### Task to carry out
Copy out every line of the items below that contains the word "Help", matching case exactly.

### Exercise inputs
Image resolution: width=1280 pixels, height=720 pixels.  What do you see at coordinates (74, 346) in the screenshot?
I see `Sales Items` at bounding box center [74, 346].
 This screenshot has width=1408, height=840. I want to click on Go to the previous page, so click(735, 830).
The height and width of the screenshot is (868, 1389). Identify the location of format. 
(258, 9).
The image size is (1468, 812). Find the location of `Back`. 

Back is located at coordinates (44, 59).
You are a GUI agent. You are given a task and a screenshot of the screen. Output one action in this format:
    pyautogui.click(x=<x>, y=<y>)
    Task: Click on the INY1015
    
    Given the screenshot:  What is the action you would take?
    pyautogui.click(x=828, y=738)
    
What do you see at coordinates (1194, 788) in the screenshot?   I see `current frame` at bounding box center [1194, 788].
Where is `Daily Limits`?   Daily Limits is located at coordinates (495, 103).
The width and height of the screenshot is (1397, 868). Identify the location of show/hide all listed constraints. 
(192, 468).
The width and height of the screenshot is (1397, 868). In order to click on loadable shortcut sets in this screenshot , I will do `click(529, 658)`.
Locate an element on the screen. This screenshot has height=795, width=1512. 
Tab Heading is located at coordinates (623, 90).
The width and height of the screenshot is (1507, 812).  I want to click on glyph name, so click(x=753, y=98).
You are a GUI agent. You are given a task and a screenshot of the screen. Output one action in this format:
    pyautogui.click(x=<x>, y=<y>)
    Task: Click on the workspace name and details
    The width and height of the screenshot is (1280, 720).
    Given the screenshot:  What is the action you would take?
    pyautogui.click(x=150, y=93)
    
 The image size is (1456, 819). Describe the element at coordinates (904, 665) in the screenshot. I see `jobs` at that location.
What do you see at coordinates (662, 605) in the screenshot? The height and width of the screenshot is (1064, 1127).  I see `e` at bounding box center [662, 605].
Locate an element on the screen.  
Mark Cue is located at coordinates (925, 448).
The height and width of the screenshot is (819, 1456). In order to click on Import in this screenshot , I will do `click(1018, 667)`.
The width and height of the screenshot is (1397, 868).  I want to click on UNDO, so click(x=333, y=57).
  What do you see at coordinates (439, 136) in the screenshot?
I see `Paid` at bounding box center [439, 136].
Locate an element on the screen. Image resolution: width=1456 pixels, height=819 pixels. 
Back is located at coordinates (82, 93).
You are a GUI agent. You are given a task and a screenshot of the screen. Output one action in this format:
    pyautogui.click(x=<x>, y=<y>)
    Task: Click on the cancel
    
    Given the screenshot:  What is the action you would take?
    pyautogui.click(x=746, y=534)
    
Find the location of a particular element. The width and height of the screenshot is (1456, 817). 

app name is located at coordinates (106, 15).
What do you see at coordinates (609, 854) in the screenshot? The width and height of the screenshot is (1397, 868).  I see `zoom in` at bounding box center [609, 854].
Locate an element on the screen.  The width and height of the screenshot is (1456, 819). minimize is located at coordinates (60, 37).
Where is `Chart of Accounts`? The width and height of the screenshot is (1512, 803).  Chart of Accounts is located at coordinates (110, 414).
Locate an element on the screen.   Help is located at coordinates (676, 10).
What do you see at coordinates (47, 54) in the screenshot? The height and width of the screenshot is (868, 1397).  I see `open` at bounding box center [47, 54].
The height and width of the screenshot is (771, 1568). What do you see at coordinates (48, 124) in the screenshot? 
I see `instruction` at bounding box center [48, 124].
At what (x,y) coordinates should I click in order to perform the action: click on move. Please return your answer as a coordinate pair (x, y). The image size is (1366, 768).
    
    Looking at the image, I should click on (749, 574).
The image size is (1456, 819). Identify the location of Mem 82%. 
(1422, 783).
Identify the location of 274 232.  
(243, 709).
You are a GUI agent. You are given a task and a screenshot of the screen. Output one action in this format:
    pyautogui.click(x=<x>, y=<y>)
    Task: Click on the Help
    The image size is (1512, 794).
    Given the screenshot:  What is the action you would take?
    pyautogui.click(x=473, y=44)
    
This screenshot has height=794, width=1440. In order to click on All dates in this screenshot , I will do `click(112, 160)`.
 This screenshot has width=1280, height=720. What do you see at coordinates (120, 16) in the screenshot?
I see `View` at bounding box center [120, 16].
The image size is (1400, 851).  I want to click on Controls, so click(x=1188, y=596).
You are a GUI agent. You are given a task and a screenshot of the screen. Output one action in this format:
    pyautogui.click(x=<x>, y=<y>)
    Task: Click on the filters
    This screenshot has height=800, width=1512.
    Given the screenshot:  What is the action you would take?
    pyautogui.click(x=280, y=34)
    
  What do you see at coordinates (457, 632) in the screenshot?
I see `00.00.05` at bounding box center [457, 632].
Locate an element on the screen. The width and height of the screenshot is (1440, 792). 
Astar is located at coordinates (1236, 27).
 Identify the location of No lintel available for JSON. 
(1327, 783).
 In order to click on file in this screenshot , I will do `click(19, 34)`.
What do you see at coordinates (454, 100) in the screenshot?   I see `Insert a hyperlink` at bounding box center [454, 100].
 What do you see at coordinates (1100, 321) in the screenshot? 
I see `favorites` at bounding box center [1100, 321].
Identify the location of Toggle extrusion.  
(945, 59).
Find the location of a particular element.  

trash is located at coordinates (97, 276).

### Solution below
Locate an element on the screen.   Help is located at coordinates (676, 10).
    Task: Click on the Help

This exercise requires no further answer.